I was at a dinner this week with an assortment of highly educated people. (I’m intentionally being vague as to the guest list). One of them stated that ERs are being overrun with volume because of vaccinated patients coming in as a result of myocarditis and blood clots. This also is not true. When he responded by saying he was hearing this from people who run the ERs, my colleague assured him that he was talking to three people who run ERs and none of us are seeing this.
In the end, I do believe the science wins and there were some good articles this week that support the safety and efficacy of vaccination.
From the CDC’s MMWR this week, the bivalent booster is proving to be effective against BA.5 and the new variant XBB.1.5. “The updated vaccine helped prevent illness in roughly half of the people who had previously received two to four doses of the original COVID-19 vaccine, CDC said.” The findings showed the bivalent vaccine “was 52% effective at preventing infections against BA.5 and 48% against XBB/XBB.1.5 among those aged 18-49,” but “effectiveness fell to 37% against BA.5 and 43% against XBB/XBB.1.5 among those aged 65 years and older.” Only about 40% of adults 65+ and only 16% of those 5+ have received the latest COVID booster. A lot of our population can still benefit from it, and certainly those over 65 or other risk factors.
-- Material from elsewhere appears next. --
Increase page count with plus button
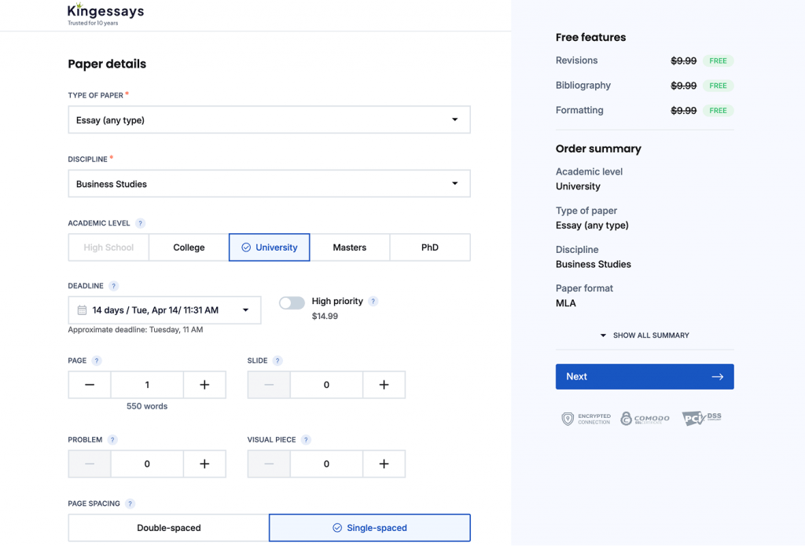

There was a very large meta-analysis published in JAMA Pediatrics this week reviewing the efficacy and safety of the COVID-19 vaccine in children 5-11 years old. The meta-analysis included 17 studies with 10,935,541 vaccinated and 2,635,251 unvaccinated children. This is a huge review. Vaccination was shown to be associated with “lower risks of SARS-CoV-2 infection, COVID-19–related illnesses, and hospitalizations due to COVID-19–related illnesses.” This means less infections, symptoms, hospitalizations, and MISC. Adverse reactions from the vaccine were quite common (pain, fever) and were generally mild and were more common for the vaccine compared to placebo. The risk of myocarditis was 1.8 cases per million vaccines after the second dose. For perspective, the risk of developing myocarditis after having COVID is higher than the risk of getting COVID from the vaccination. An Israeli study showed that the “risk of developing myocarditis following SARS-CoV-2 infection was 18 times higher than the control group, while it was 3 times higher following vaccination than the control.” My kids are vaccinated. Ultimately, the most important line for parents to read and think about from the authors is the following: “vaccination was associated with lower risks of SARS-CoV-2 infections, severe COVID-19–related illnesses, and hospitalizations due to COVID-19 and (2) while mRNA COVID-19 vaccination compared with placebo was associated with any AEs, most of them were non severe and transient.”
We’re going to hear a lot more about vaccines over the next few days. The FDA Vaccines and Related Biological Products Advisory Committee met yesterday to review recent recommendations that COVID vaccines become an annual event, like a flu shot. It may be twice a year for immunocompromised people, young children, and older adults but for most people, annually will be the way to go. It’s likely the original formula will be phased out and the bivalent vaccine would be used for the first series of doses as well. Like the flu shot, it’s possible the fall dose will be based on the most likely variant circulating in the spring.
Coronavirus is not quite done with us yet.
Science matters. Get vaccinated (or your booster). Keep a mask handy.